Problem description
Copy out, character for character, the records below from their first line through the line containing "Viewport: 1958px width, 642px", including both of those lines.

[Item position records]
********

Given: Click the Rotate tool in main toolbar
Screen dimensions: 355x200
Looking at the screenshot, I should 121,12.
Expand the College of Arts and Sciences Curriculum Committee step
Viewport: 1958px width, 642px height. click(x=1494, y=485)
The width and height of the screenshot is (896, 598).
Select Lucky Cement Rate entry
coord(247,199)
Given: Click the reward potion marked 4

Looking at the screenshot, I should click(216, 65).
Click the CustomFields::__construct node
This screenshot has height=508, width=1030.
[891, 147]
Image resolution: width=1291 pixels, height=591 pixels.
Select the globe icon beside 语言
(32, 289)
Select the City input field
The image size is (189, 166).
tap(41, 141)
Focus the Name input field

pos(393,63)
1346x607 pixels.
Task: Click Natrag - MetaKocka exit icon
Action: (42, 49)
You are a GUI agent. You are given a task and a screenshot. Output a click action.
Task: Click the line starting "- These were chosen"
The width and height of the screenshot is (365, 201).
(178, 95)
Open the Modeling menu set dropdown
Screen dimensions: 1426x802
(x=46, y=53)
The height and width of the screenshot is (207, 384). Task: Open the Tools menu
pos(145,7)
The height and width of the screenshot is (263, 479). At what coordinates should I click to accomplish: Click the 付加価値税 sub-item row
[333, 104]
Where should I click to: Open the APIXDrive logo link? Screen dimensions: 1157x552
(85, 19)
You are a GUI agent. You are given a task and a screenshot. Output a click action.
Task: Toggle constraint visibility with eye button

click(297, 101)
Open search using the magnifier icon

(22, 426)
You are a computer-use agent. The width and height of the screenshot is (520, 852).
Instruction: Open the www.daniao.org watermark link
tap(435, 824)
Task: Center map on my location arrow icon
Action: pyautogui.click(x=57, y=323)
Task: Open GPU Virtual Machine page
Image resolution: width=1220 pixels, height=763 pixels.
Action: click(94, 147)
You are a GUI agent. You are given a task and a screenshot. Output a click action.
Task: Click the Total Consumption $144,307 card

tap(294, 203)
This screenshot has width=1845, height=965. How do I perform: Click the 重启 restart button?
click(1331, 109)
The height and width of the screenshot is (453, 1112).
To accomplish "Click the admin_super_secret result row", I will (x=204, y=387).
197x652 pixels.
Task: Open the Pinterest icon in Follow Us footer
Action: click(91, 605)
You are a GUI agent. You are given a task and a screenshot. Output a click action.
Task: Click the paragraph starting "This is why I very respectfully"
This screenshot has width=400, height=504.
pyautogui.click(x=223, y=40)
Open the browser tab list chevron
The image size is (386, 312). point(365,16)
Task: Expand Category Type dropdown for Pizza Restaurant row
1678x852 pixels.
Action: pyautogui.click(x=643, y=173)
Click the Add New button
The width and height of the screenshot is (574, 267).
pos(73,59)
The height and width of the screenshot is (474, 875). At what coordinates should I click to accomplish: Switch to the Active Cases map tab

********

Answer to this exercise
Given: Click the Rotate tool in main toolbar
Screen dimensions: 355x200
Looking at the screenshot, I should 121,12.
Expand the College of Arts and Sciences Curriculum Committee step
Viewport: 1958px width, 642px height. click(x=1494, y=485)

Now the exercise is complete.